Working Overtime
But Not For OverpayYesterday, I had to come to work in the morning to cover for a couple people who've fallen ill to what seems to be the seventh different mutation of "what's going around" this season. It hasn't affected me since my immune system is so fortified from my last awful sickness that for the forseeable future, it will be able to stop just about anything short of a bullet.
After that mini-emergency, I thought I might have a couple hours of blog-time, but my boss decided that since I was there anyway (nothing good can come from this phrase), we might as well convene a meeting of the Advertising Department. Here's the thing: we don't really have an advertising department per se. We're a local company and we have no grand designs on Walmartian-type expansion, but my boss has decided to take the business "to the next level" and has placed me in charge of a modest ad campaign solely on the basis that I can write. I'm honored. For this, though, I receive no extra pay. Bummer.
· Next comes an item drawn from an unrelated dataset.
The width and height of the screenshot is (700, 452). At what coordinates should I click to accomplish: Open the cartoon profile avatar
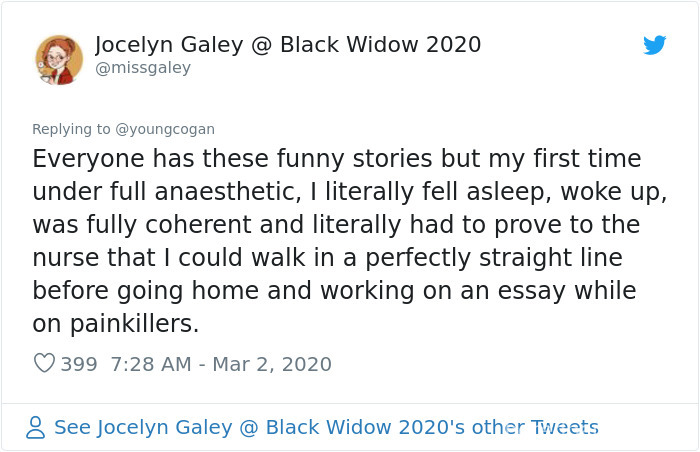59,60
However, Advertising Department meetings usually take place over lunch, which is on my boss' nickel. He can afford it because the Advertising Department is, well, just him and I. So we ordered Chinese while we plotted our strategies.
I really hope this pans out. Since I'm getting compensated for my extra work only in terms of soy sauce and fortune cookies (yesterday's was "Your hard work will pay dividends." In addition, I learned that the Chinese word for sugar is "tang," and that my lucky numbers are 2, 8, 13, 24, 27, and 39), it would at least be nice to have a business boon so I can use it on a future résumé.
If any business owners are reading this: call me. I work cheap.